A blossoming economic relationship between China and Latin America could have a profound impact on global trade dynamics, and the air cargo industry at large. As both regions work around US tariffs and strengthen their ties through initiatives like the Belt and Road, the resulting surge in trade has led to a few notable shifts in airfreight patterns, presenting both opportunities and obstacles for stakeholders.
Surging demand
In recent years, the air cargo corridor between China and Latin America has experienced significant growth. Spot rates from China to Latin America have more than doubled from May 2019 to May of last year, with the China-Brazil route seeing rates reach upwards of US$6.46 per kilogramme — US$1.60 per kilogramme higher than rates to the US. This surge is largely driven by the exponential rise of e-commerce juggernauts such as Temu, Shein, and AliExpress, which have expanded rapidly, sending packages directly from warehouses in China to countries like Brazil and Mexico.

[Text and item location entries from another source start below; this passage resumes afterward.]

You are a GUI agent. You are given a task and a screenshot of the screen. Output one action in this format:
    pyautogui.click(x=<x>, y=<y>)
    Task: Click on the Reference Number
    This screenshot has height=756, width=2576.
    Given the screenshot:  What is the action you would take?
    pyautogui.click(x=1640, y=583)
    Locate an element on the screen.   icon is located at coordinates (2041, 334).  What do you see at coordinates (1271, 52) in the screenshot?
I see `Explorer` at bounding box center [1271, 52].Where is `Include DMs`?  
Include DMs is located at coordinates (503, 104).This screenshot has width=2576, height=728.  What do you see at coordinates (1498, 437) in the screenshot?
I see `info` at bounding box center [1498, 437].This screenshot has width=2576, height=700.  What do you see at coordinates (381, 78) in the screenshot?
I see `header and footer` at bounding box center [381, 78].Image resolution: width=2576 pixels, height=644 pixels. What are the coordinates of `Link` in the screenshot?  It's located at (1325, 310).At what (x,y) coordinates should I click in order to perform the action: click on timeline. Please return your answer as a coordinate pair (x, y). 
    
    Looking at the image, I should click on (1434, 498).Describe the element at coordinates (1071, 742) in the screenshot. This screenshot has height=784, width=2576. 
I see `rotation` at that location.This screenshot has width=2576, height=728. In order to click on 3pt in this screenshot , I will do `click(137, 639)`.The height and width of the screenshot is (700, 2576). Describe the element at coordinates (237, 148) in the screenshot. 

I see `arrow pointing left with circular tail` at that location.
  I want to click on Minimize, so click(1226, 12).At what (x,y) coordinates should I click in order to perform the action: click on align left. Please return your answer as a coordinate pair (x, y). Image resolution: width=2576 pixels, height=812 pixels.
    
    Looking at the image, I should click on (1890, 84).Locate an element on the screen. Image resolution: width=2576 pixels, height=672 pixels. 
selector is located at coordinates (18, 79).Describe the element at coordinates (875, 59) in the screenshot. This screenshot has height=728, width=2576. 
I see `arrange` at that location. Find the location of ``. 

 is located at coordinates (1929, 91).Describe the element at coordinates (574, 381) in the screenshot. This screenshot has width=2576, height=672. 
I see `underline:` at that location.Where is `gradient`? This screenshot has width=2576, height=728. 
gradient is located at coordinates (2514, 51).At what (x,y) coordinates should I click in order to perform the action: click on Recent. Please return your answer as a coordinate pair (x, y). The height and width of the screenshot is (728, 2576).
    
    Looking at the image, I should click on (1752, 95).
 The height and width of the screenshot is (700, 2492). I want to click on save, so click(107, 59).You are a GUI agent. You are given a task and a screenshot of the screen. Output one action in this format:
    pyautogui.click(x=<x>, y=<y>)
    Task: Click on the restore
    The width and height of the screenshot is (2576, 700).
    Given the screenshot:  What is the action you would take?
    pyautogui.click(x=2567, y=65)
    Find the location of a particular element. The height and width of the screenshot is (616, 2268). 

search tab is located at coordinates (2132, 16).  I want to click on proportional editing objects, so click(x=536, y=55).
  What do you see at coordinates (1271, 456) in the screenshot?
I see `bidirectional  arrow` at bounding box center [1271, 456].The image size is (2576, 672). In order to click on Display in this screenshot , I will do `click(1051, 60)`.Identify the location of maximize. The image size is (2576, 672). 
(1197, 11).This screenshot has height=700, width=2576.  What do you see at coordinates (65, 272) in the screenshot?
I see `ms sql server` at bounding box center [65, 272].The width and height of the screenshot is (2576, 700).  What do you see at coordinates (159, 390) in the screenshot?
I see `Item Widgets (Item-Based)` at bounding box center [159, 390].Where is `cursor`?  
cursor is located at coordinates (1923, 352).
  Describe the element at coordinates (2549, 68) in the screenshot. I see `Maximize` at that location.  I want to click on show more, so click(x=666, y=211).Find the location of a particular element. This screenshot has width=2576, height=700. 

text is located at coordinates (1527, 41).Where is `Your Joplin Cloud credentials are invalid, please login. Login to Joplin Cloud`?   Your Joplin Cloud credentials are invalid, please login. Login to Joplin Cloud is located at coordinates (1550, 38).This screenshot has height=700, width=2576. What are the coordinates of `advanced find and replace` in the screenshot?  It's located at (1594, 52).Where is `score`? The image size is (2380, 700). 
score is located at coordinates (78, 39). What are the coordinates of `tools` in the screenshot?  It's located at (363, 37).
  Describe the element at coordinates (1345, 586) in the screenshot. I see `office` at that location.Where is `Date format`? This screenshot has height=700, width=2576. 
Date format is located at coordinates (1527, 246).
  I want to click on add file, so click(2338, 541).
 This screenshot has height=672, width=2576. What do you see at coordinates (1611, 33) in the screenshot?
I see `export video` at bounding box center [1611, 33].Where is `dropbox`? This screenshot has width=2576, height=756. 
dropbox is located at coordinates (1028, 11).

With high demand for low-cost consumer goods, electronics, and apparel, Latin America has made itself an attractive destination for Chinese exporters. This quick shift in consumer behaviour, particularly in Brazil, Mexico, and Argentina, has led to an uptick in the volume of small parcels moving across the Pacific. These goods typically find their way onto freighters and passenger aircraft in large numbers, further increasing air cargo traffic on the China-Latin America routes.
Infrastructure and strategic investments
China’s Belt and Road Initiative (BRI) has extended its reach to Latin America, leading to some substantial infrastructure projects aimed at enhancing trade connectivity. A notable example is the development of the Chancay megaport in Peru, a US$3.6 billion deep-sea terminal inaugurated in late 2024. This port is expected to revolutionise trade between Latin America and Asia by providing a direct maritime link, potentially reducing reliance on traditional routes and impacting air cargo volumes.
The growing port network is not only facilitating trade flow via ocean, it’s also stimulating demand for air cargo to handle high-priority or time-sensitive shipments. With more efficient port-to-air connections, logistics providers are increasingly looking to optimise their supply chains by combining sea and airfreight. The direct link provided by the Chancay port will most likely also see an uptick in air cargo demand in conjunction with rising exports and imports.
Regions like Henan in China are emerging as logistics hubs connecting Chinese and Latin American markets. The Zhengzhou-Luxembourg Air Silk Road, for instance, has facilitated increased cargo flights, with Zhengzhou Airport operating 24 international cargo airlines and 38 international cargo routes as of late last year.
These developments have led to stronger air cargo connectivity across major Latin American cities like São Paulo, Mexico City, and Buenos Aires, where the capacity to handle high volumes of small parcel e-commerce shipments has increased substantially.
Capacity and logistics challenges
Despite the growth in demand, the air cargo capacity between China and Latin America faces a few hurdles. The vast distances mean multi-stop flights via North America, Europe, or the Middle East, leading to extensive transit times and increased costs. This adds layers of complexity for carriers, as optimising routes and minimising layovers become essential to staying competitive.
The imbalance in trade volumes, where outbound flights from China are often more full than return legs, complicates capacity planning and pricing strategies. Airlines are usually adjusting their services to better balance these flows, which adds further challenges.
The introduction of direct passenger flights, such as the 16-hour journey from Shenzhen to Mexico City, marks progress but also highlights the aforementioned complexities. While direct flights are efficient, they don’t eliminate the inherent difficulty of balancing the flow of goods.
A tariff-tinged turning point
As US–China trade tensions heat up, the growing air cargo bridge between China and Latin America could take on new strategic importance. With Washington increasing tariffs on a range of Chinese goods almost daily, manufacturers and logistics providers are realigning global supply chains to avoid getting caught in the middle as much as possible.
Latin America is emerging not only as an alternative consumer base, but also as a critical transshipment and manufacturing partner. In this context, what began as a seasonal or e-commerce-driven uptick in regional air cargo demand may evolve into something more permanent: a regularised, strategic trade lane.
Chinese firms increasingly see Latin American countries as destinations where goods can be assembled or warehoused prior to distribution, whether to local markets or back into tariff-heavy regions like the US This diversification strategy adds pressure to stabilise routes, optimise airfreight networks, and lock in long-term agreements with regional airports and carriers.
For the air cargo industry, this all means more scheduled flights, stronger infrastructure investment, and higher expectations around service reliability between Asia and Latin America. So, as geopolitical rifts expand, the skies over the Pacific and across the Andes are likely to become even busier, and more strategically important, than ever before.